Endosome dysfunction leads to gain-of-function TLR7 and human lupus

Hyperactive Toll-like receptor (TLR) 7 signaling has long been appreciated as a driver of autoimmune disease by breaking tolerance to self-nucleic acids in mouse models ^1–5 . Recently, mutations in TLR7 or its associated regulator UNC93B1 ^{6, 7} , were identified as monogenic causes of human lupus; the unifying feature of these mutations being TLR7 gain-of-function. TLR7 is an intracellular transmembrane receptor, sensing RNA breakdown products within late endosomes ^{8, 9} . Hence, its function depends on intricate transport mechanisms and membrane interactions within the endomembrane network. Whether perturbations of any of these endosome-related processes can give rise to TLR7 gain-of-function and facilitate self-reactivity has not been investigated.

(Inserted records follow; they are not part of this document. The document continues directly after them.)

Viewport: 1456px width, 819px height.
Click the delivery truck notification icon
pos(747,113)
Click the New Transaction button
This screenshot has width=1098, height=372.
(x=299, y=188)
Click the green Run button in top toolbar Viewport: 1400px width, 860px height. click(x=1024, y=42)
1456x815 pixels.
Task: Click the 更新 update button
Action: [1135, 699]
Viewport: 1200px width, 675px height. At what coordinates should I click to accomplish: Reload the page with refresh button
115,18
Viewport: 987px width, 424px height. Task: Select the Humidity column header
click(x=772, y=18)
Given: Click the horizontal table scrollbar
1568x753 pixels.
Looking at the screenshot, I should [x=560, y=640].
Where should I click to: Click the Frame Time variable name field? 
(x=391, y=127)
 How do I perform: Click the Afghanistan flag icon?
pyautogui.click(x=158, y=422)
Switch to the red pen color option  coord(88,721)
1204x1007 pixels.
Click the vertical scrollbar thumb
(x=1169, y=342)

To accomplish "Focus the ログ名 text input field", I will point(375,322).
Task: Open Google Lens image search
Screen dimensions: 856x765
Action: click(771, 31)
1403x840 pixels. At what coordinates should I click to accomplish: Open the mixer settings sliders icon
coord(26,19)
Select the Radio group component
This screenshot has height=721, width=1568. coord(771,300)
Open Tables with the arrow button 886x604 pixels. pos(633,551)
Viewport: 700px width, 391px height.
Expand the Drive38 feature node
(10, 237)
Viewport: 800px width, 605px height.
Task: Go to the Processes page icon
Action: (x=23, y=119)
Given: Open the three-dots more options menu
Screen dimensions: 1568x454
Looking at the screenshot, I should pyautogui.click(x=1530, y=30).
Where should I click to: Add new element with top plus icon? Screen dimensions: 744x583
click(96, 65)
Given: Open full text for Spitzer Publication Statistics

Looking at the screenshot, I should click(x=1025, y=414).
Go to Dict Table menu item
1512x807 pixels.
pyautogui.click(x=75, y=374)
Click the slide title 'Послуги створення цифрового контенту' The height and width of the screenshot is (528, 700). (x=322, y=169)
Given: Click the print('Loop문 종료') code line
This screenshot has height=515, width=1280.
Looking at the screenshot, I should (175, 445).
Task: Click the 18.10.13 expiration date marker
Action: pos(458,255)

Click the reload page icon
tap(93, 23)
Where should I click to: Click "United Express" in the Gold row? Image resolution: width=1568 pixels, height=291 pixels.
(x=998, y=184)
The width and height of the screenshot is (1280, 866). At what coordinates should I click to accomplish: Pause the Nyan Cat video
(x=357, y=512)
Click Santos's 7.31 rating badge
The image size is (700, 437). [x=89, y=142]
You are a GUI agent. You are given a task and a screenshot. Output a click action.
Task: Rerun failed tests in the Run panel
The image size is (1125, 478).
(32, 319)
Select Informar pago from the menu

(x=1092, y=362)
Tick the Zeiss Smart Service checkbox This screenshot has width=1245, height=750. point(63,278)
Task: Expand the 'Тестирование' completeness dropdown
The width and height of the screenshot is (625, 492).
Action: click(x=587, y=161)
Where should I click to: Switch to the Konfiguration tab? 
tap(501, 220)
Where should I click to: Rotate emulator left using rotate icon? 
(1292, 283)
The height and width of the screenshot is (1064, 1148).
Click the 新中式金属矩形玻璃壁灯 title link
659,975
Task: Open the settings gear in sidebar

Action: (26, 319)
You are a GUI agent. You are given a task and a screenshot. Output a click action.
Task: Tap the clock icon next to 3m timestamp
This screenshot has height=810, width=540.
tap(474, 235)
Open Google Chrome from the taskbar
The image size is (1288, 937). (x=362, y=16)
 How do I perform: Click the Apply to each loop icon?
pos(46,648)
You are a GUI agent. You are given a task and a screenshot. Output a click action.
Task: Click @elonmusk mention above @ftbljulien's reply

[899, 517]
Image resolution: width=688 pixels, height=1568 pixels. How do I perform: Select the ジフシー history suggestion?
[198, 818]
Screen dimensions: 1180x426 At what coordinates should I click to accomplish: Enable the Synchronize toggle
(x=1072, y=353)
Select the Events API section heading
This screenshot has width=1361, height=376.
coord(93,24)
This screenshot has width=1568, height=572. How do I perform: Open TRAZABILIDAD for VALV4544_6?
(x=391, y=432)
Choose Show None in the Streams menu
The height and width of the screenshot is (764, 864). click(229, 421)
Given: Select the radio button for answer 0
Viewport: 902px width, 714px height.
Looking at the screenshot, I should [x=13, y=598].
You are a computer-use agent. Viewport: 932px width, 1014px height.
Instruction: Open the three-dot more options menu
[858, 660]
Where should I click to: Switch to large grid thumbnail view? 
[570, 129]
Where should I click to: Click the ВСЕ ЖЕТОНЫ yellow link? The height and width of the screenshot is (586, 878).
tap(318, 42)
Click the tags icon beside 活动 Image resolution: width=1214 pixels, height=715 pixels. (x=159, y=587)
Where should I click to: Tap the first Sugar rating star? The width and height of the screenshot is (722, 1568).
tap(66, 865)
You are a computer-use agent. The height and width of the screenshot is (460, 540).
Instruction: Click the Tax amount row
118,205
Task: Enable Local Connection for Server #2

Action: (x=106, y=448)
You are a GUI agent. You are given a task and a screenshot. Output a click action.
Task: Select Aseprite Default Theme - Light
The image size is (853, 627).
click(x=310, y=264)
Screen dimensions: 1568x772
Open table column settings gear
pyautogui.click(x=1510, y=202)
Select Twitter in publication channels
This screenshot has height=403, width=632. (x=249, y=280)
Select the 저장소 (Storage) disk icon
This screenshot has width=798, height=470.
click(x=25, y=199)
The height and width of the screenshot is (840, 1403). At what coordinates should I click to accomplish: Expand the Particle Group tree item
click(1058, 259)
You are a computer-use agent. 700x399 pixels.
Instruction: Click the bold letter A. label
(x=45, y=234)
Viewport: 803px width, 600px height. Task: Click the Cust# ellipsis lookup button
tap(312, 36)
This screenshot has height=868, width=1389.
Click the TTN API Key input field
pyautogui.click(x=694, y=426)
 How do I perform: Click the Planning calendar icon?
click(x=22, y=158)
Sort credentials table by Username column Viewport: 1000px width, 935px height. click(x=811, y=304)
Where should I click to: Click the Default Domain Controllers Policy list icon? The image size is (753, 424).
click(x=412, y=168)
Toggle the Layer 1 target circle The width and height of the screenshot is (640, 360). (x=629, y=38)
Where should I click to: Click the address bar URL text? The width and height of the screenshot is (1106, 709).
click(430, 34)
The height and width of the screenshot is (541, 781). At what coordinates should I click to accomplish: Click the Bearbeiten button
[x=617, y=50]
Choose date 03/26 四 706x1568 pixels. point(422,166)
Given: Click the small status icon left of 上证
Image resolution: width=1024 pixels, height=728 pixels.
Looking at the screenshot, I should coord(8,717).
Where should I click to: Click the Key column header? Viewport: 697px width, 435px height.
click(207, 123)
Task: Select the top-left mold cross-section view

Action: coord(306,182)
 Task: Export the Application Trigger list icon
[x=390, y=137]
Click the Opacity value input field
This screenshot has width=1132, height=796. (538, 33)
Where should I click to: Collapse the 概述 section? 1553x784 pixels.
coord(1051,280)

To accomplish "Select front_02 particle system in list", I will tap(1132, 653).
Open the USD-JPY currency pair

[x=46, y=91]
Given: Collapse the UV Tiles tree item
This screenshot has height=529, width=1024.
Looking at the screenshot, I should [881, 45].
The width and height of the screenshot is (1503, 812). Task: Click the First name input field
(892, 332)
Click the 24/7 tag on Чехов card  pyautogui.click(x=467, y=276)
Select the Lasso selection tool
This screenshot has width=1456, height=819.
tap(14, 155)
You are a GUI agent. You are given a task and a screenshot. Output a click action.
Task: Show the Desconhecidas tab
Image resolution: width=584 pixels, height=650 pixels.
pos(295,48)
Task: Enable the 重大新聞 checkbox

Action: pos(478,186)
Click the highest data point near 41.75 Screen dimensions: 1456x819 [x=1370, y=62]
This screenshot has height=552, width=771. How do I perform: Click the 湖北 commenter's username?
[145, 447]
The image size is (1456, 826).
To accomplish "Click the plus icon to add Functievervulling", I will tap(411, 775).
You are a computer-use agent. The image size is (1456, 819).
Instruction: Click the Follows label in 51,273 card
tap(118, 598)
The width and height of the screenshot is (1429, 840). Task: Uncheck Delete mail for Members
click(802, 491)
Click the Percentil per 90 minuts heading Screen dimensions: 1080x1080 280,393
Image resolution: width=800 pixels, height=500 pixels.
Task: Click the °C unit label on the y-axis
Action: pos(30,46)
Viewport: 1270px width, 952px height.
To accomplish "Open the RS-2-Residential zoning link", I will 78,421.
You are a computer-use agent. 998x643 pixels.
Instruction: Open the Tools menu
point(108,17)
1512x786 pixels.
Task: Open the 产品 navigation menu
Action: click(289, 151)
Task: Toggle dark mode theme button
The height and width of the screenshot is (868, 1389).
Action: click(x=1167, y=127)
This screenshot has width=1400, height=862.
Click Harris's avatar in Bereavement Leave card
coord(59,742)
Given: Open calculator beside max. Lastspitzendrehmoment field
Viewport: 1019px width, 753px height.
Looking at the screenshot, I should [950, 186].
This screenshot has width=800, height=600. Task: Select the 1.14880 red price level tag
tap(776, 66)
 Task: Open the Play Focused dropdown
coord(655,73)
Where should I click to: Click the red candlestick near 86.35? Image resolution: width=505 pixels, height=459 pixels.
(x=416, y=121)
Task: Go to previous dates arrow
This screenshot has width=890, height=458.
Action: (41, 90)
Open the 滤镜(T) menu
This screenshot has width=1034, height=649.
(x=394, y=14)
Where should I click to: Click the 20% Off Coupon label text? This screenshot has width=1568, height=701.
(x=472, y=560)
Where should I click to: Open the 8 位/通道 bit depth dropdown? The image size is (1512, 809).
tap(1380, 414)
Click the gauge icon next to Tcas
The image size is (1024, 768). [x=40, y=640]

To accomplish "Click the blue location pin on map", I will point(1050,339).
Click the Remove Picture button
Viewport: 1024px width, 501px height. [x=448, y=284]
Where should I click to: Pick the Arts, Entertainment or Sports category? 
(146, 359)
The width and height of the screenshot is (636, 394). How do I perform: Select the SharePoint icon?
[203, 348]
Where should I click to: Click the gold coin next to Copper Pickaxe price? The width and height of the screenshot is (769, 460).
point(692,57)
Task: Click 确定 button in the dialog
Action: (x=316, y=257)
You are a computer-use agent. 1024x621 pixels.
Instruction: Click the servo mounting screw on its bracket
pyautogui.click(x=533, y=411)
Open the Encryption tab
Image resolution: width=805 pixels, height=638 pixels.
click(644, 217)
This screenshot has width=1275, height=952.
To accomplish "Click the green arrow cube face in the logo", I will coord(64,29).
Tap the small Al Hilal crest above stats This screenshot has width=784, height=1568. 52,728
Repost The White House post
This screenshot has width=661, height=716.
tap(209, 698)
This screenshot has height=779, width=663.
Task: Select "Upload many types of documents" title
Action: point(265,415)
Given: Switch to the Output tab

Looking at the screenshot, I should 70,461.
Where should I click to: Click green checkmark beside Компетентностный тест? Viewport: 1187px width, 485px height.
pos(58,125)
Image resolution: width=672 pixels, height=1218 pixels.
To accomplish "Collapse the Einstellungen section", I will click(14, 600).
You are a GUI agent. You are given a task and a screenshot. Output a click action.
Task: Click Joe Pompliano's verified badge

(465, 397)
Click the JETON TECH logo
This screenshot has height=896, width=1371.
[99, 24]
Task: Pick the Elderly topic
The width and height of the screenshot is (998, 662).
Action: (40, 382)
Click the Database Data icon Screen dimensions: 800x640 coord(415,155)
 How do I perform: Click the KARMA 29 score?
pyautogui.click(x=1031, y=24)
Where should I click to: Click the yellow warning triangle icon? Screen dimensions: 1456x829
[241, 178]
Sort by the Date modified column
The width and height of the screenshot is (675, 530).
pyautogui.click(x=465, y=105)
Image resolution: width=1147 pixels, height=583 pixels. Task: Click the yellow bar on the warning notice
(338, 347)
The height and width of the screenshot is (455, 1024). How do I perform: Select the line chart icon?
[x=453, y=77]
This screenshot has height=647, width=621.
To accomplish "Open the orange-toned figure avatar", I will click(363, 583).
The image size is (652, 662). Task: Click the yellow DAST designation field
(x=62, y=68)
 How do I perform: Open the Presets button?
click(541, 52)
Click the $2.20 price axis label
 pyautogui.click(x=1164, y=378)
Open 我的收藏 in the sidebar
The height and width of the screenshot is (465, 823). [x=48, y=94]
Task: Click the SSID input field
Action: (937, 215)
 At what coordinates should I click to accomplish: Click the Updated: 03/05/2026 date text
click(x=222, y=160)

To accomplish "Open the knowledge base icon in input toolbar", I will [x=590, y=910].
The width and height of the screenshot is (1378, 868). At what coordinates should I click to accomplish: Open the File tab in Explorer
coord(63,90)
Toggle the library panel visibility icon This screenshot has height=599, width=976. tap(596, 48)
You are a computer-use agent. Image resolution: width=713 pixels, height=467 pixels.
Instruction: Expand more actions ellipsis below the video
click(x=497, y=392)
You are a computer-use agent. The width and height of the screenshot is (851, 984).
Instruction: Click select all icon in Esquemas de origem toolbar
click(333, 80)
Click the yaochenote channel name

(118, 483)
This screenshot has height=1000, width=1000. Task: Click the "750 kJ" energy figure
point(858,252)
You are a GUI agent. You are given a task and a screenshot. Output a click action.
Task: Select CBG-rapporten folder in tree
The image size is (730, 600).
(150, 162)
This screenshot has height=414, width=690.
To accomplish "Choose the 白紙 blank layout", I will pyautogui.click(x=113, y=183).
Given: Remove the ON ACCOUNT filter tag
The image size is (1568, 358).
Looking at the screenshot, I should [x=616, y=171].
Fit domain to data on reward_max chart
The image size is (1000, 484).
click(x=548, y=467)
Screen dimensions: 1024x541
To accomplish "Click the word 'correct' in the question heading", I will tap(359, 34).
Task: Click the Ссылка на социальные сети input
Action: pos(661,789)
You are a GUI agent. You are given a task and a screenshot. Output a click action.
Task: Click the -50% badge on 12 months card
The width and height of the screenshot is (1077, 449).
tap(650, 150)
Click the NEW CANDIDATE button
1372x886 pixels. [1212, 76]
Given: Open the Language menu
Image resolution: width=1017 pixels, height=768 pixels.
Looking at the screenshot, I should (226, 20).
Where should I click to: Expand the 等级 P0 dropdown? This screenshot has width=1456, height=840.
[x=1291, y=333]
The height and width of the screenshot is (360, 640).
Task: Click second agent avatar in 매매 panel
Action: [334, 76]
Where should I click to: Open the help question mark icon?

Here, we show that a dysregulated endosomal compartment leads to unrestricted TLR7 signaling and human lupus. The late endosomal BLOC-1-related protein complex (BORC) together with the small Arf1-like GTPase Arl8b controls TLR7 protein levels, and a direct interaction between Arl8b and Unc93b1 is required to regulate TLR7 turnover. We identified an amino acid insertion in UNC93B1 in a patient with childhood-onset lupus, which reduces the interaction with the BORC-Arl8b complex and leads to endosomal TLR7 accumulation. Therefore, a failure to control the proper progression of TLR7 through its endocytic life cycle is sufficient to break immunological tolerance to nucleic acids in humans. Our results highlight the importance of an intact endomembrane system to prevent autoimmune disease. As the cellular mechanisms restricting TLR7 signaling can be manifold, identifying and stratifying lupus patients based on a TLR7-driven pathogenesis could be a viable strategy towards a targeted therapy.